El artículo 110 del citado CP establece que esa responsabilidad civil "ex delicto" comprende "la restitución" de la cosa, "la reparación del daño" y la "indemnización de perjuicios materiales y morales", en su caso.
En cuanto al daño moral -como sucede en este caso-, "a diferencia del daño físico, no puede ser moderado bajo los patrones orientativos del día de lesión o de valor de la restitución o reparación concreta, siendo una consecuencia misma del hecho delictivo y no precisando concretarse en alteraciones patológicas o psicológicas previamente diagnosticadas, quedando, pues, en definitiva, a la prudencia del Tribunal su fijación, dentro de los límites de las pretensiones indemnizatorias solicitadas en la causa."
En consecuencia, teniendo en cuenta todas las circunstancias concurrentes en los hechos, y, en especial, su repercusión en la menor, a la que consta DIRECCION003 con 180 días de curación por perjuicio personal particular moderado y 1 punto de secuela por trastornos neuróticos, estimamos adecuada la suma de total de 20.000 euros en concepto de indemnización; suma que, hasta su completo pago, devengará los correspondientes intereses legales previstos en el art. 576 de la LEC.

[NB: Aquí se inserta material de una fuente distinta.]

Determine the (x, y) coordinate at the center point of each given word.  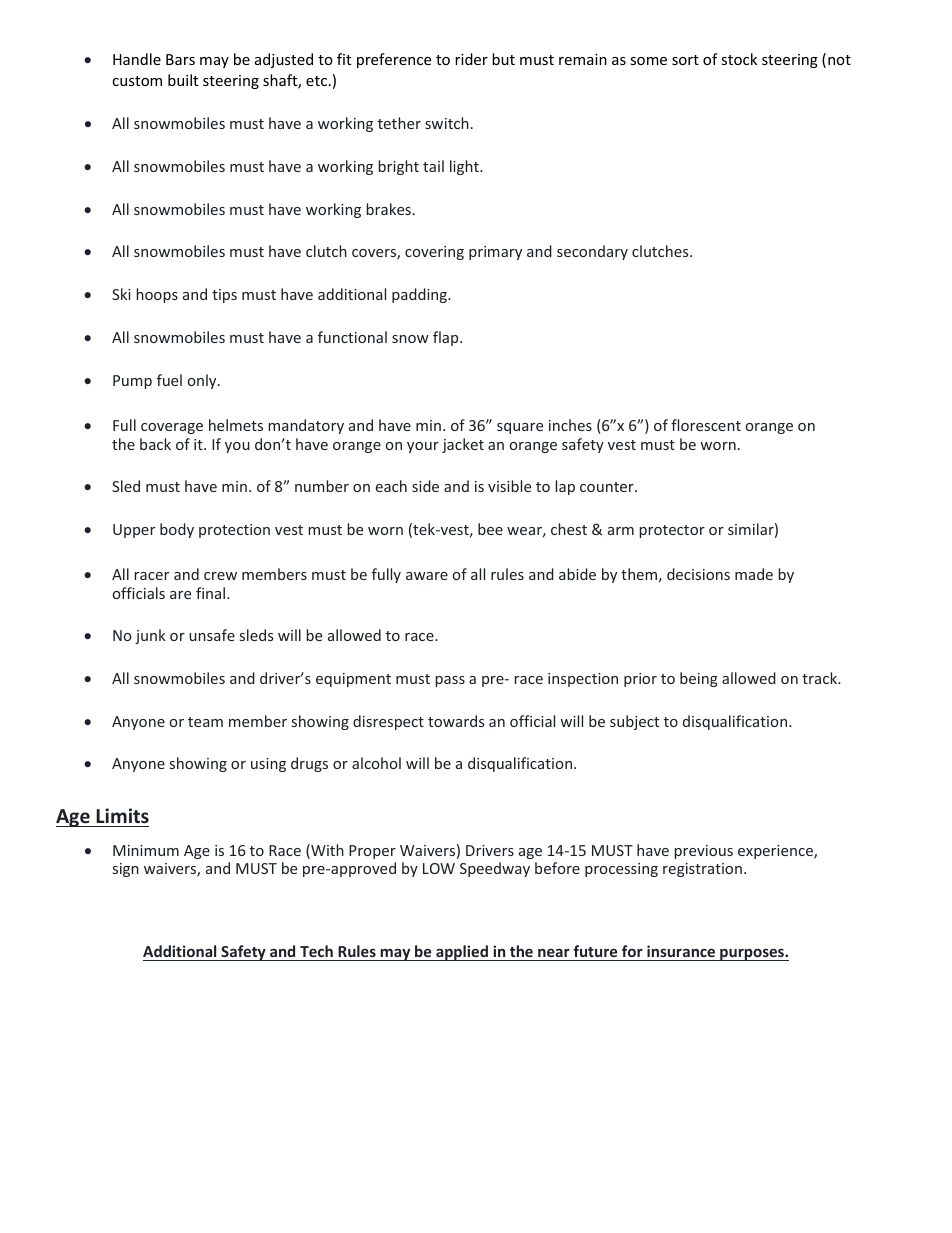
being (699, 679)
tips (224, 296)
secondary (592, 252)
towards (456, 721)
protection (234, 531)
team (205, 722)
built (183, 80)
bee (490, 529)
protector (672, 531)
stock (739, 59)
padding (420, 295)
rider (471, 59)
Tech (316, 953)
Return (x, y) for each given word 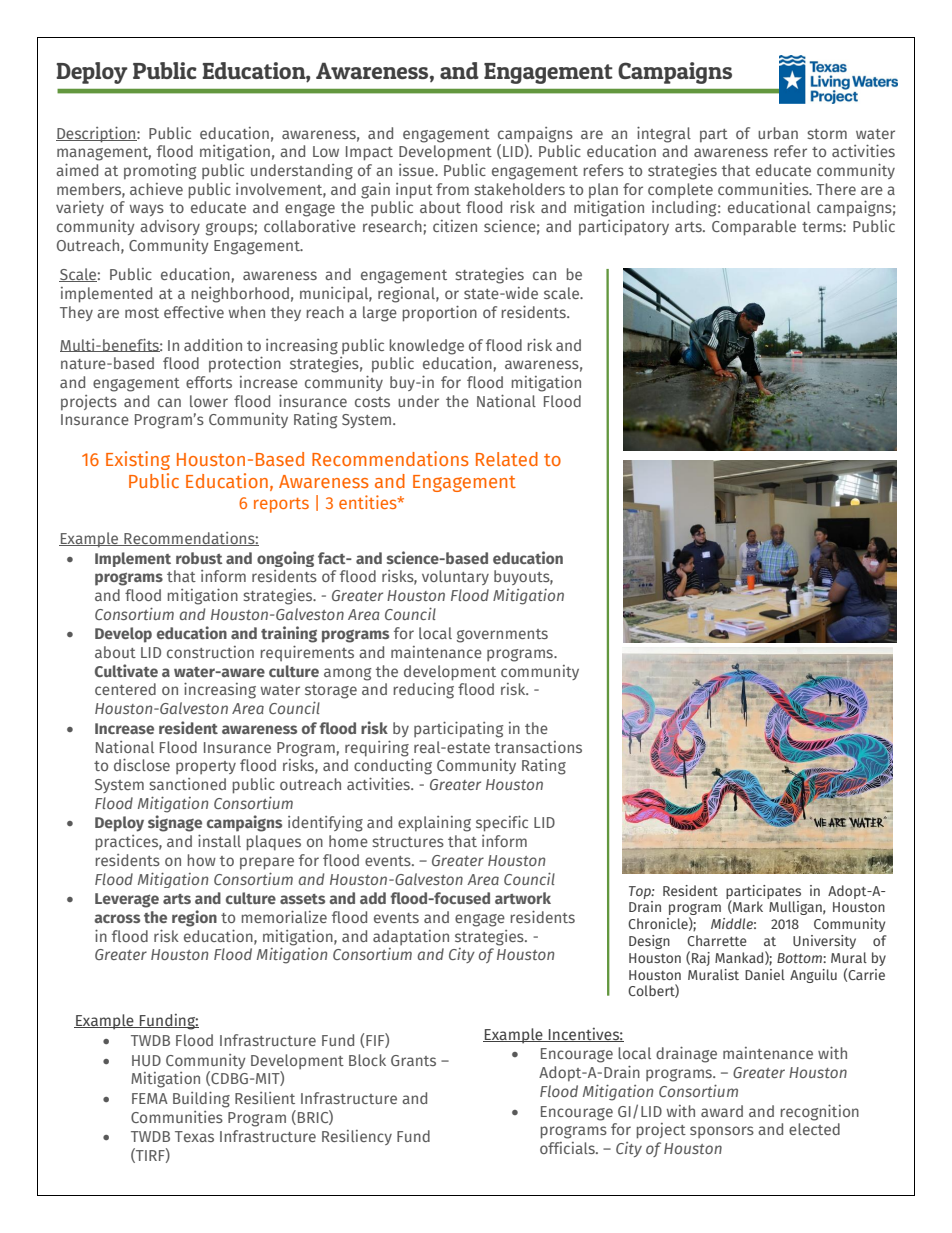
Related (507, 459)
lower (209, 401)
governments (502, 636)
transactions (538, 747)
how (202, 860)
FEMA (150, 1098)
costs (372, 402)
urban (778, 133)
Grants (413, 1060)
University (824, 942)
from (452, 189)
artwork (523, 898)
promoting (160, 172)
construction (210, 652)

VISTOS los artículos citados y demás de general y pertinente aplicación,
Fallo
De conformidad con el artículo 192,3 apartado 2ª C.P se impone al procesado la pena de inhabilitación especial para cualquier profesión u oficio, sea o no retribuido, que conlleve contacto regular y directo con menores de edad por tiempo de 25 años.
Asimismo, se impone la medida de libertad vigilada, que se ejecutará con posterioridad a las penas privativas de libertad impuestas, por tiempo de 10 años, a concretar en el momento procesal oportuno ( art. 192 en relación con los art. 105 y 106 CP).
En concepto de responsabilidad civil, el procesado indemnizará por daño moral a Eva María en la cantidad de 20.000 euros, con aplicación de los intereses legalmente previstos en el artículo 576 de la LEC.
Y todo ello, con imposición de las costas procesales.
Le será de abono para el cumplimiento de dicha condena todo el tiempo que ha estado privado de libertad por esta causa de no haberle servido para extinguir otras responsabilidades, lo que se acreditará en ejecución de sentencia.
Notifíquese la presente resolución a las partes previniéndoles de que contra la misma podrán interponer recurso de apelación en el plazo de diez días ante la Sala de lo Penal del Tribunal Superior de Justicia.
Así por ésta nuestra sentencia, definitivamente juzgando y de la que se unirá certificación a la causa de su razón, lo pronunciamos, mandamos y firmamos.